[Tex/LaTex] grabbing a single Greek glyph from an alternative font in math mode

fontsmath-modepdftexsymbolstypography

I have a physics textbook that is used by students who typically have no previous familiarity with the Greek alphabet. In the Computer Modern math font, lowercase gamma is highly stylized. The loop at the bottom is squashed flat so that there is no white space inside. It's perfectly legible to people who are already familiar with the Greek alphabet, but for my students it is endlessly confusing. They think it looks just like the Latin "y," and they write it that way on their homework. It drives me crazy, and I would dearly love to find a way to substitute some other font for that one character in math mode. Is there a way to do this?

Here are some similar questions on this site with answers that don't quite work for me:

Change font in a single paragraph — This one doesn't seem to do anything in math mode.

Importing a Single Symbol From a Different Font — This approach might work, but mathabx doesn't include an alternative set of Greek characters.
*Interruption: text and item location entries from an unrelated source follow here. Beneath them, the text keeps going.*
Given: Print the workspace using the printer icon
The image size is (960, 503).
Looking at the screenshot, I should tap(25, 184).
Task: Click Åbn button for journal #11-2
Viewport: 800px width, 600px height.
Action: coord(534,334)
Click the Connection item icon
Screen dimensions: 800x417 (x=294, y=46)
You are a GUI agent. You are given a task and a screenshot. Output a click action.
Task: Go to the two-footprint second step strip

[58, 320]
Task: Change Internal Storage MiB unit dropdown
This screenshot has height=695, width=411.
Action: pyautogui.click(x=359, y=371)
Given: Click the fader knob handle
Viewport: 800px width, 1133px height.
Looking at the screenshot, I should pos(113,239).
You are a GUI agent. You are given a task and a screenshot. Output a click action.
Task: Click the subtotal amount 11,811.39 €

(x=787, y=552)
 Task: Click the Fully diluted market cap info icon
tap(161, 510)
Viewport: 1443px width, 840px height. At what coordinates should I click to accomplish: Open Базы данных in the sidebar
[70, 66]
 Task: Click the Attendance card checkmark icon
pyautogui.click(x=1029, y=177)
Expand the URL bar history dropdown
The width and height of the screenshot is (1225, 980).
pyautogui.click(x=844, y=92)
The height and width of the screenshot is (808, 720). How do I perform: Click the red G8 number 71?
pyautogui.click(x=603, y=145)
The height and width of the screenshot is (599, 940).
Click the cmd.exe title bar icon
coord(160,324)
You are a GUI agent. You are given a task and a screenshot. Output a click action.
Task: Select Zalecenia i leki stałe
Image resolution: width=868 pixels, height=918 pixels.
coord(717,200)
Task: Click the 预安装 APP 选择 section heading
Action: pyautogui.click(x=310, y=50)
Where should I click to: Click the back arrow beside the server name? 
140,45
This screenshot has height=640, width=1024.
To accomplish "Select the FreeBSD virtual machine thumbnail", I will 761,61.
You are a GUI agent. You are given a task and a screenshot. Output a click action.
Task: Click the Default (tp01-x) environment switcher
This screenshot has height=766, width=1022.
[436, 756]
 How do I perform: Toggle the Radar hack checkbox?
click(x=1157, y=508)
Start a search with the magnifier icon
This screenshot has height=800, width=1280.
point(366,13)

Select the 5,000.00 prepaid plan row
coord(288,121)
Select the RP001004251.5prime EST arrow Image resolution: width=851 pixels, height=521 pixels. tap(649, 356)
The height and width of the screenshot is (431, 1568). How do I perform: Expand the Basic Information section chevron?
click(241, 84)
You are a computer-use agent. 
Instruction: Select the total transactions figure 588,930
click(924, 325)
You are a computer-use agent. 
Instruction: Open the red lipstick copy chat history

Replacing greek glyphs in math mode — This is about replacing the entire Greek alphabet with some other font. I don't have any problem with that, if it's a reasonable-looking font. However, the only solution that worked seemed to be unicode-math, which is for xetex and luatex; I'm using pdftex, and I'm not crazy about switching this large project to xetex or luatex.

Best Answer

You can use a modified version of Importing a single symbol from a different font

\usepackage[T3,T1]{fontenc}
\makeatletter
\newcommand\ipamathsymbol[2][\mathord]{%
  #1{\@ipamathsymbol{#2}}}
\def\@ipamathsymbol#1{\mathchoice
  {\@ipam@thsymbol{#1}\tf@size}
  {\@ipam@thsymbol{#1}\tf@size}
  {\@ipam@thsymbol{#1}\sf@size}
  {\@ipam@thsymbol{#1}\ssf@size}}
\def\@ipam@thsymbol#1#2{%
  \mbox{\fontsize{#2}{#2}\usefont{T3}{cmr}{m}{sl}\symbol{#1}}}
\makeatother
\renewcommand{\gamma}{\ipamathsymbol{71}}

Loading the T3 encoding is necessary, since the tipa fonts are available only in that encoding. Change T1 in OT1 if the latter is your default encoding. I've left the entire infrastructure rather than defining a one shot command, so one can play with other symbols as well; \ipamathsymbol has an optional argument (the math kind of the symbol, default \mathord) and the mandatory argument is the slot number of the chosen glyph.